In the locker room Leach tried to calm his team down. Since there was no mechanical explanation for what was going on, he believed that his players were too keyed-up. “I think we wanted to do well and overtried,” he said after the game. “Rather than just trying to make little routine plays, we tried to make super plays. I felt that we squandered the first half trying to make too much happen and trying to be too good.” He told them as much and managed to settle them. They played a respectable, if somewhat flat, second half. But the game was already over. When asked about it today, Leach just shrugs. He obviously does not torture himself with the memory. “To my knowledge no team in the history of college football has beaten four top-twenty-five teams in succession,” says Leach. “We wanted to be the first. I think we were suffering from a kind of mental, emotional fatigue.”

The next week Tech barely beat a weak Baylor team, and only by coming from behind and scoring three touchdowns in the second half. On January 2 the lingering shock of the Oklahoma loss gave way to the dull pain of an uninspired 47–34 loss to Mississippi in the Cotton Bowl. There was really no explaining this one either. Leach took it with equanimity, said he was proud of his 11–2 record and the shared championship of the Big 12 South. The loss to a 9–4 team was reminiscent of all those years when Tech lost to teams it should have beaten and suggested perhaps that there are limits to what even superb coaching can do with thirty-seventh-ranked recruits. Tech ended its season ranked twelfth, which in most years would be cause for celebration but now seemed like a crushing defeat.

A few weeks later, Leach’s surprisingly nasty contract dispute with his employer spilled into the national press. The fight ended when Leach and Chancellor Hance sat down and personally negotiated a five-year contract that will pay Leach $2.5 million a year and make him the third-highest-paid coach in the Big 12. Leach seemed unperturbed by this controversy too. “I expected everything to work out,” he says, “but it took a little more circuitous route than I expected. I have been thrilled to be here from the beginning, and there has never been a point where I wasn’t thrilled to be here.”
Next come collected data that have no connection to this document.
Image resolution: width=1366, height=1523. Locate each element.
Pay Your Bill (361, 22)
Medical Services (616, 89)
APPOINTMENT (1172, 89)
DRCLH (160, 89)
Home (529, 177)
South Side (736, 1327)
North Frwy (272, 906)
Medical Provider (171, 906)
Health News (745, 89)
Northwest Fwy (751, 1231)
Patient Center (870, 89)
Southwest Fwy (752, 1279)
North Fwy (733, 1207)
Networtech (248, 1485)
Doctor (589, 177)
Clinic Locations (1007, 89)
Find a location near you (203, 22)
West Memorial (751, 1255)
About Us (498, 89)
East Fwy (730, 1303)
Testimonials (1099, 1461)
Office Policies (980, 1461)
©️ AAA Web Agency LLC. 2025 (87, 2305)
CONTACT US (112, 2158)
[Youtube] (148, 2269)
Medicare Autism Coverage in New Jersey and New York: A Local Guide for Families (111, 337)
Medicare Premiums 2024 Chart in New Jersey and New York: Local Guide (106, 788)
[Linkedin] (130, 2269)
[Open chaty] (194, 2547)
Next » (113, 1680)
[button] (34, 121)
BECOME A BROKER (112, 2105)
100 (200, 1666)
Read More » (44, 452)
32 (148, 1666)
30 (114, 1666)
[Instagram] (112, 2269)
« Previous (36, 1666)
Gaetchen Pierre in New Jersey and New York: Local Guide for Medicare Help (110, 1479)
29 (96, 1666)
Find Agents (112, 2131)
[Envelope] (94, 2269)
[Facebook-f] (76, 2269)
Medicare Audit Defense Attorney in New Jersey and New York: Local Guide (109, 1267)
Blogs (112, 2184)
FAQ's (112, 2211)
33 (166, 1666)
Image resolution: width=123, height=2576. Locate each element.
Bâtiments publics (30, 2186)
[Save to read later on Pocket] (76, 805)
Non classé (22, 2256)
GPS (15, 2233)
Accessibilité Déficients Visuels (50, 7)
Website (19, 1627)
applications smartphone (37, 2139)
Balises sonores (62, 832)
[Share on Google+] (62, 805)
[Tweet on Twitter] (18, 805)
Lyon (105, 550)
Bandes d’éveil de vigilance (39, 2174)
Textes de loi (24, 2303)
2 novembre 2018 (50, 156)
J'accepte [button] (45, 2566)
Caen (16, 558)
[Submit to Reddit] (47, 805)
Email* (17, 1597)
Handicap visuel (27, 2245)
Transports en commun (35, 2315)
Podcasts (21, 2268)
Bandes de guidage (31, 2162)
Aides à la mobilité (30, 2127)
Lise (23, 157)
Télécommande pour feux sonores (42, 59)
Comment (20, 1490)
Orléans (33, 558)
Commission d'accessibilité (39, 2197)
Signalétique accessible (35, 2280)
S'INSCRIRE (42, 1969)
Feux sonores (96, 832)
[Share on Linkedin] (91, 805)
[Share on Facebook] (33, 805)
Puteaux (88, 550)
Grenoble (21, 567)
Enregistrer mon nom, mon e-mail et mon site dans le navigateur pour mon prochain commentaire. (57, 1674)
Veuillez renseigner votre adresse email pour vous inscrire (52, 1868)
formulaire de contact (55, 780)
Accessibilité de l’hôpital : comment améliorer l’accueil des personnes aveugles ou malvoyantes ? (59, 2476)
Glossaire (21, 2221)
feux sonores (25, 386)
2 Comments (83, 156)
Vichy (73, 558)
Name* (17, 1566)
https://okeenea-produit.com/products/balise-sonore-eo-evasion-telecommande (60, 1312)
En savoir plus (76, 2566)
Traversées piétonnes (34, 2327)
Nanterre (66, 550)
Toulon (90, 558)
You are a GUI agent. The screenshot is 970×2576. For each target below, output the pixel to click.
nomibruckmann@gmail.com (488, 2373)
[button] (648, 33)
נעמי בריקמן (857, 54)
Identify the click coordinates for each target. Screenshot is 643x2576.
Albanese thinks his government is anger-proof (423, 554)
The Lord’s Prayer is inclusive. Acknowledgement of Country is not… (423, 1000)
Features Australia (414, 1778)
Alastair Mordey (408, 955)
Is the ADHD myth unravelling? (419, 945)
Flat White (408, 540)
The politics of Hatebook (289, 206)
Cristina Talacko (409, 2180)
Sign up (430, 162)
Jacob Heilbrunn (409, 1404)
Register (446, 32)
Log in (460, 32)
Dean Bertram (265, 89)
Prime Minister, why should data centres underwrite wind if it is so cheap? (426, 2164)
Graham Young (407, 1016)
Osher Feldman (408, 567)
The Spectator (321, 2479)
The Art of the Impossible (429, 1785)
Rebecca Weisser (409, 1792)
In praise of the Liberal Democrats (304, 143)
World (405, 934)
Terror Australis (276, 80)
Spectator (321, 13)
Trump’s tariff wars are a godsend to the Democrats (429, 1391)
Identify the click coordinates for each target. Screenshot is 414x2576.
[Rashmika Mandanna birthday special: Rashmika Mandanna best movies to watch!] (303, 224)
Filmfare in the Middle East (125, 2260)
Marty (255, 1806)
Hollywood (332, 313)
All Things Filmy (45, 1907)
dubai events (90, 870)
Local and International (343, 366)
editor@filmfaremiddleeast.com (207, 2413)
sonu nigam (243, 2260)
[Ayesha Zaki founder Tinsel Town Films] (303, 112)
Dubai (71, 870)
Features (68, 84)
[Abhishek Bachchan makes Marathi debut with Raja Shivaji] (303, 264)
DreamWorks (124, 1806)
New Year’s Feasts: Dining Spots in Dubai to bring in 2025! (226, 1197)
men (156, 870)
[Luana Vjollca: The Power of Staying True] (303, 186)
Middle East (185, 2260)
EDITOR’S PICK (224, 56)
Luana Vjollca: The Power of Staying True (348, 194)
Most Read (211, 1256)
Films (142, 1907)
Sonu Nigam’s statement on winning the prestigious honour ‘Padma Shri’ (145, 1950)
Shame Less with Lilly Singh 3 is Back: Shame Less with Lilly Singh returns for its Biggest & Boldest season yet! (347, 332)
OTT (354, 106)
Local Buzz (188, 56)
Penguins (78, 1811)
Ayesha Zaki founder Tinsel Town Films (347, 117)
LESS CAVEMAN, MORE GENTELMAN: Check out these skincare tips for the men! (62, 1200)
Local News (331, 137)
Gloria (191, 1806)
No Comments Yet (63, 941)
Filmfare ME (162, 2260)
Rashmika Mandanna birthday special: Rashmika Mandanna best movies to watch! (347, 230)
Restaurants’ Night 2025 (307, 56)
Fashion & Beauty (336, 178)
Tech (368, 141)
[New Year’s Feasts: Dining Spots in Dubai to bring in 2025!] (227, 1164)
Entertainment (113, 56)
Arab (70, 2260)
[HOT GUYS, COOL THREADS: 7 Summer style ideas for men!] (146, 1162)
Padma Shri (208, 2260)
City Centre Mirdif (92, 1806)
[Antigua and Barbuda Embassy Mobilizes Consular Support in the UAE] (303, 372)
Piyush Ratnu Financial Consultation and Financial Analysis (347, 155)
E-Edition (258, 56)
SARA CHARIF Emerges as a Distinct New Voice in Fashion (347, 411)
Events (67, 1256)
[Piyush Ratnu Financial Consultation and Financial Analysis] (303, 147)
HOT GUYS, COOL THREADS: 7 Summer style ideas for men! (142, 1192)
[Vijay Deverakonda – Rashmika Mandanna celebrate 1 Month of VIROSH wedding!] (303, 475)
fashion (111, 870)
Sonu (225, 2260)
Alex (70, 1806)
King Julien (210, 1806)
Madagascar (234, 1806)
Though the team is losing Harrell, Crabtree, and several outstanding offensive linemen, Leach says that this spring he had his best recruiting class ever, one that included two of the most highly rated defensive tackles in the country. “I am very excited about this fall,” he says. “I think we’ll be as good as we were last year. We don’t have a single receiver who is as good as Crabtree, but as a whole they are better.” There is no reason why his quarterback du jour—Taylor Potts—should not, like his predecessors, put up phenomenal passing yardage. Perhaps most interesting of all, three of Leach’s recruits this year chose Tech over scholarship offers at Oklahoma, which presents a dazzling prospect for most Red Raiders fans. They are all captivated, as anyone even remotely interested in football should be, by the idea of what might happen if the pirate-in-chief ever gets hold of an entire team of top-tier recruits.